Crucially, I think we should encourage assisted writers to be fully honest and write their true beliefs, even if they disagree with us on a few issues. There are strong pressures for everyone in a campaign, party, or "scene" to adopt the official "line" or "messaging". However, this limits their circle of trust; a writer who takes the "party line", even if not paid, will (rightfully) be seen as an extension of the campaign, just as (eg.) many conservatives saw public health officials as extensions of the Democrats during COVID. Since swing voters are heterogeneous, diverse, and inconsistent, there should be big advantages to assisting many writers who are trusted by different audiences. And the only way to have them not be distrusted as hacks is for them to actually not be hacks, to speak up when they disagree.

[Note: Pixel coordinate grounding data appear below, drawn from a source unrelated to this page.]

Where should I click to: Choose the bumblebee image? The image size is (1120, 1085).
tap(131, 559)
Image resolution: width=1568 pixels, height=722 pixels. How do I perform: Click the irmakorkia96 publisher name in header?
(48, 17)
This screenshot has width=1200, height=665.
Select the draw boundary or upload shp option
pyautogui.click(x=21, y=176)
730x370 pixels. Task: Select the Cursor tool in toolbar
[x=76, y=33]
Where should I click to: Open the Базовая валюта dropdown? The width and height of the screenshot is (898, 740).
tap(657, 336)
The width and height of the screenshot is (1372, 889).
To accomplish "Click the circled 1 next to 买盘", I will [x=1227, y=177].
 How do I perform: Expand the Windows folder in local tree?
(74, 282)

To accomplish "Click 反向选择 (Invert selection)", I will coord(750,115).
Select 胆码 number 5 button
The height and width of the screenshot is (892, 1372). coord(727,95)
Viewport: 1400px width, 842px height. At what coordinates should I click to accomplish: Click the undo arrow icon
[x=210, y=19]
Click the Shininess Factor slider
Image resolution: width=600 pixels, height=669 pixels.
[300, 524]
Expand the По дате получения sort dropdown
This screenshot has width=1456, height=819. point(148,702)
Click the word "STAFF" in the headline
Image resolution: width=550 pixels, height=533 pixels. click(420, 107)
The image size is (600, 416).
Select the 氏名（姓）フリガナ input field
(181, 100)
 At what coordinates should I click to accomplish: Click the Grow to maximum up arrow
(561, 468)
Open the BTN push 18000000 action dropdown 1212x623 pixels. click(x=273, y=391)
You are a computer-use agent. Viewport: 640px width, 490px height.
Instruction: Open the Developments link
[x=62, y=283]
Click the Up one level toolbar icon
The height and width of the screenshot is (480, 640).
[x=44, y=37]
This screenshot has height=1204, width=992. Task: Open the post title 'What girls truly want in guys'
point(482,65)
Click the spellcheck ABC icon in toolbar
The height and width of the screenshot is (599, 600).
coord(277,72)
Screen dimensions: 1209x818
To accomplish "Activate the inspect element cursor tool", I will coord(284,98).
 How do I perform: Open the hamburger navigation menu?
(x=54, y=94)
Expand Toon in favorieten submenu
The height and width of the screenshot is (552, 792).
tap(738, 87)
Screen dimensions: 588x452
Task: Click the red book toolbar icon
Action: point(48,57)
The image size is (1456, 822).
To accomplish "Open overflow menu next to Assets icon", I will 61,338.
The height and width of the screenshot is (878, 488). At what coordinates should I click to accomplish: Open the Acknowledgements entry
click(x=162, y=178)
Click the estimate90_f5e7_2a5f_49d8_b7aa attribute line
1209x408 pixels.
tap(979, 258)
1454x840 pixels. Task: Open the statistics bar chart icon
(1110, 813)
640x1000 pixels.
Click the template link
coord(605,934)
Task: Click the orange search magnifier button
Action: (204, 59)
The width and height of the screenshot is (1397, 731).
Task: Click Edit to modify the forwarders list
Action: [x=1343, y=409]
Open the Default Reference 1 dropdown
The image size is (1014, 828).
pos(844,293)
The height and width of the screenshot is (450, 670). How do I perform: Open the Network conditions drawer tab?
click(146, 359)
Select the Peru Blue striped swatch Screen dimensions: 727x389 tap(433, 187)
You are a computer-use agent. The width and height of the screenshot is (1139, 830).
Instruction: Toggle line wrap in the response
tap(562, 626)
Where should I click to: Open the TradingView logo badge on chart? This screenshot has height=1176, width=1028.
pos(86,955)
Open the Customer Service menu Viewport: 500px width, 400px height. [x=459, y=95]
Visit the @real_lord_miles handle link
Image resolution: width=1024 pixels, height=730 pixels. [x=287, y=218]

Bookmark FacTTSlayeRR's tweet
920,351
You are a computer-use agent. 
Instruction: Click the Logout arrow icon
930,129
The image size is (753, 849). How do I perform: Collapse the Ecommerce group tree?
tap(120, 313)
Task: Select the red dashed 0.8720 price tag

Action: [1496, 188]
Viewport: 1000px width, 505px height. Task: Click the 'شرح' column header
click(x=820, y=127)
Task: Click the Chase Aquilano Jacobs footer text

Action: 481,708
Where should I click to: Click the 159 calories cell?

Note that in recent years, big campaigns have been flooded with way more volunteers than they can usefully handle. Writing would potentially be good work for volunteers to do. However, as above, volunteers are typically politicos and the wrong type of person to do this work; we should explicitly correct for this, by encouraging those with different views or backgrounds.
Empirical Voter Studies
The size and reach of social media datasets, and big deep learning models, lets us study things "in the wild" that were difficult to observe before. For example, one way to see what someone is thinking is by paying attention to which phrases, terms or concepts they use, which then tells you a lot about which authors they read and trust. One could plausibly construct a latent space of "meme vectors", embodying particular ideas like "wokeness" or "YIMBYism", or important facts or news stories, and then study how they spread over time. This would be a real-world study of memetics that would let us figure out how to promote our own ideas.
Another thing to empirically study would be how persuasion has worked in practice; given a voter vector, and given that that vector has changed over time (in the wild) to favor a particular candidate or position, what statistical correlates that might explain the change? Hard data on this would be super valuable, since (as discussed above) there are many myths about persuasion and even smart people often fall for them. People have tried to quantify this before, of course, but they've been limited to crude ad-hoc measures like certain demographics (eg. truck drivers) or who agree with one particular stance (eg. those who dislike immigration) being more likely to change their minds. A richer dataset could be very powerful.